* [ACTIVITY]: Repeat every entry in full. Match each line exactly.

(Data items)
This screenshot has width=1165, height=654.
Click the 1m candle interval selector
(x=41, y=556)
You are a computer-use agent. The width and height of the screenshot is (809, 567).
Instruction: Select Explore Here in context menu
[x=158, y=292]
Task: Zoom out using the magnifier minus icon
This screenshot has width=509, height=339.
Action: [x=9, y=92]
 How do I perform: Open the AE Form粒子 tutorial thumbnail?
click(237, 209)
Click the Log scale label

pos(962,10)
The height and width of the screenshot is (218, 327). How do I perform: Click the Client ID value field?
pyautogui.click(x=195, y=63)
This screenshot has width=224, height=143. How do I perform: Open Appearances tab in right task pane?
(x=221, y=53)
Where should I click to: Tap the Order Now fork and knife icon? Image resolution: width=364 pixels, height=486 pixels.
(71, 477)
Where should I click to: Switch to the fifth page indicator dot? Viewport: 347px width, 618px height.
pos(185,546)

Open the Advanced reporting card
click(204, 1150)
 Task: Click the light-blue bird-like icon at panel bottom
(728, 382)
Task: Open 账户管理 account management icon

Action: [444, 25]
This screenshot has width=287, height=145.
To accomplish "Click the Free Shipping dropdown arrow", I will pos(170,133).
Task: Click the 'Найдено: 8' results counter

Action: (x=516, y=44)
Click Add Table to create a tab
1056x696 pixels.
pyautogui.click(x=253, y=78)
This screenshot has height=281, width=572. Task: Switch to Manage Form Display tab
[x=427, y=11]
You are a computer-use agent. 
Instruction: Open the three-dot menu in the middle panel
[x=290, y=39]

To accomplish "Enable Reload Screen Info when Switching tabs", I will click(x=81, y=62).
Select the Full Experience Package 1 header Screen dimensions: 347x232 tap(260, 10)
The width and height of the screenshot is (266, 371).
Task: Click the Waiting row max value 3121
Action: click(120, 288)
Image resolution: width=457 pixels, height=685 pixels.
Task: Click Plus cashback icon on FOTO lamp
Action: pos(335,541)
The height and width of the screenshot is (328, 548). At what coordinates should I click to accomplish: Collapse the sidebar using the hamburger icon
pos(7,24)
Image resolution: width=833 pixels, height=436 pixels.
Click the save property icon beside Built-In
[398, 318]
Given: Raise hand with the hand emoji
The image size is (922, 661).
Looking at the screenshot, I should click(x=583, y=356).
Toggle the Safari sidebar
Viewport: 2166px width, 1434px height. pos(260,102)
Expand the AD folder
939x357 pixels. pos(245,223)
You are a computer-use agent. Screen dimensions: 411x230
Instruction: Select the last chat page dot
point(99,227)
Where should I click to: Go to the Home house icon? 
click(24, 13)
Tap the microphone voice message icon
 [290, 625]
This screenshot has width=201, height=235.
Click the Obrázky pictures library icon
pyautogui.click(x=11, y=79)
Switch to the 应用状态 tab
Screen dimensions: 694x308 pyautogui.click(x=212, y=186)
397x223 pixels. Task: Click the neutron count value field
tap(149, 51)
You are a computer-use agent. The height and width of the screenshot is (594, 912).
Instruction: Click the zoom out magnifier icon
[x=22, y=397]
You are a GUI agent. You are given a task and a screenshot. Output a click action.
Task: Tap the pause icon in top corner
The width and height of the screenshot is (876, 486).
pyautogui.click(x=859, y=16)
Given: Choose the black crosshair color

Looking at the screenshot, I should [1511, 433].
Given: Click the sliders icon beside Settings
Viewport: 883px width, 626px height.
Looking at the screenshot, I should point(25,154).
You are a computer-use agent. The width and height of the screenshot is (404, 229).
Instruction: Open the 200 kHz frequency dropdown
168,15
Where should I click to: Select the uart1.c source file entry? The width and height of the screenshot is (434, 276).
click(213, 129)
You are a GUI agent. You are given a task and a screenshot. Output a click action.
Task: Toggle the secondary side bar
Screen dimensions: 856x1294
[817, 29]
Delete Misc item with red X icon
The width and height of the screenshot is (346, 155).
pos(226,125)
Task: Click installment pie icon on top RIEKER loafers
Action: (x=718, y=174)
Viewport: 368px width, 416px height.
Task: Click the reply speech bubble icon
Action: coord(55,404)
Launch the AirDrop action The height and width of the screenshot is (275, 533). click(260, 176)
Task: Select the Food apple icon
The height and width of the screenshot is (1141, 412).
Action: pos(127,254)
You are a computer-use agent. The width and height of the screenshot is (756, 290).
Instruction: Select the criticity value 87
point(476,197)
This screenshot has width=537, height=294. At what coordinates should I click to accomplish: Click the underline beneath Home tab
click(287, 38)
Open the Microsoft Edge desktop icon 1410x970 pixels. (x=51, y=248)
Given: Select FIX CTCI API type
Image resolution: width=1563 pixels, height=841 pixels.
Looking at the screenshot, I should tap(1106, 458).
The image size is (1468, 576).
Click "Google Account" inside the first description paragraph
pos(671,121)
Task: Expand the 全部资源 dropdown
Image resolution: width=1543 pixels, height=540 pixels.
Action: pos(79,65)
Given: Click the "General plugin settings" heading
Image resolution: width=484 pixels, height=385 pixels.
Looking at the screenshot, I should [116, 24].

* [RESULT OF THE TASK]:
This screenshot has width=1165, height=654.
Click the 1m candle interval selector
(x=41, y=556)
You are a computer-use agent. The width and height of the screenshot is (809, 567).
Instruction: Select Explore Here in context menu
[x=158, y=292]
Task: Zoom out using the magnifier minus icon
This screenshot has width=509, height=339.
Action: [x=9, y=92]
 How do I perform: Open the AE Form粒子 tutorial thumbnail?
click(237, 209)
Click the Log scale label

pos(962,10)
The height and width of the screenshot is (218, 327). How do I perform: Click the Client ID value field?
pyautogui.click(x=195, y=63)
This screenshot has width=224, height=143. How do I perform: Open Appearances tab in right task pane?
(x=221, y=53)
Where should I click to: Tap the Order Now fork and knife icon? Image resolution: width=364 pixels, height=486 pixels.
(71, 477)
Where should I click to: Switch to the fifth page indicator dot? Viewport: 347px width, 618px height.
pos(185,546)

Open the Advanced reporting card
click(204, 1150)
 Task: Click the light-blue bird-like icon at panel bottom
(728, 382)
Task: Open 账户管理 account management icon

Action: [444, 25]
This screenshot has width=287, height=145.
To accomplish "Click the Free Shipping dropdown arrow", I will pos(170,133).
Task: Click the 'Найдено: 8' results counter

Action: (x=516, y=44)
Click Add Table to create a tab
1056x696 pixels.
pyautogui.click(x=253, y=78)
This screenshot has height=281, width=572. Task: Switch to Manage Form Display tab
[x=427, y=11]
You are a computer-use agent. 
Instruction: Open the three-dot menu in the middle panel
[x=290, y=39]

To accomplish "Enable Reload Screen Info when Switching tabs", I will click(x=81, y=62).
Select the Full Experience Package 1 header Screen dimensions: 347x232 tap(260, 10)
The width and height of the screenshot is (266, 371).
Task: Click the Waiting row max value 3121
Action: click(120, 288)
Image resolution: width=457 pixels, height=685 pixels.
Task: Click Plus cashback icon on FOTO lamp
Action: pos(335,541)
The height and width of the screenshot is (328, 548). At what coordinates should I click to accomplish: Collapse the sidebar using the hamburger icon
pos(7,24)
Image resolution: width=833 pixels, height=436 pixels.
Click the save property icon beside Built-In
[398, 318]
Given: Raise hand with the hand emoji
The image size is (922, 661).
Looking at the screenshot, I should click(x=583, y=356).
Toggle the Safari sidebar
Viewport: 2166px width, 1434px height. pos(260,102)
Expand the AD folder
939x357 pixels. pos(245,223)
You are a computer-use agent. Screen dimensions: 411x230
Instruction: Select the last chat page dot
point(99,227)
Where should I click to: Go to the Home house icon? 
click(24, 13)
Tap the microphone voice message icon
 [290, 625]
This screenshot has width=201, height=235.
Click the Obrázky pictures library icon
pyautogui.click(x=11, y=79)
Switch to the 应用状态 tab
Screen dimensions: 694x308 pyautogui.click(x=212, y=186)
397x223 pixels. Task: Click the neutron count value field
tap(149, 51)
You are a computer-use agent. The height and width of the screenshot is (594, 912).
Instruction: Click the zoom out magnifier icon
[x=22, y=397]
You are a GUI agent. You are given a task and a screenshot. Output a click action.
Task: Tap the pause icon in top corner
The width and height of the screenshot is (876, 486).
pyautogui.click(x=859, y=16)
Given: Choose the black crosshair color

Looking at the screenshot, I should [1511, 433].
Given: Click the sliders icon beside Settings
Viewport: 883px width, 626px height.
Looking at the screenshot, I should point(25,154).
You are a computer-use agent. The width and height of the screenshot is (404, 229).
Instruction: Open the 200 kHz frequency dropdown
168,15
Where should I click to: Select the uart1.c source file entry? The width and height of the screenshot is (434, 276).
click(213, 129)
You are a GUI agent. You are given a task and a screenshot. Output a click action.
Task: Toggle the secondary side bar
Screen dimensions: 856x1294
[817, 29]
Delete Misc item with red X icon
The width and height of the screenshot is (346, 155).
pos(226,125)
Task: Click installment pie icon on top RIEKER loafers
Action: (x=718, y=174)
Viewport: 368px width, 416px height.
Task: Click the reply speech bubble icon
Action: coord(55,404)
Launch the AirDrop action The height and width of the screenshot is (275, 533). click(260, 176)
Task: Select the Food apple icon
The height and width of the screenshot is (1141, 412).
Action: pos(127,254)
You are a computer-use agent. The width and height of the screenshot is (756, 290).
Instruction: Select the criticity value 87
point(476,197)
This screenshot has width=537, height=294. At what coordinates should I click to accomplish: Click the underline beneath Home tab
click(287, 38)
Open the Microsoft Edge desktop icon 1410x970 pixels. (x=51, y=248)
Given: Select FIX CTCI API type
Image resolution: width=1563 pixels, height=841 pixels.
Looking at the screenshot, I should tap(1106, 458).
The image size is (1468, 576).
Click "Google Account" inside the first description paragraph
pos(671,121)
Task: Expand the 全部资源 dropdown
Image resolution: width=1543 pixels, height=540 pixels.
Action: pos(79,65)
Given: Click the "General plugin settings" heading
Image resolution: width=484 pixels, height=385 pixels.
Looking at the screenshot, I should [116, 24].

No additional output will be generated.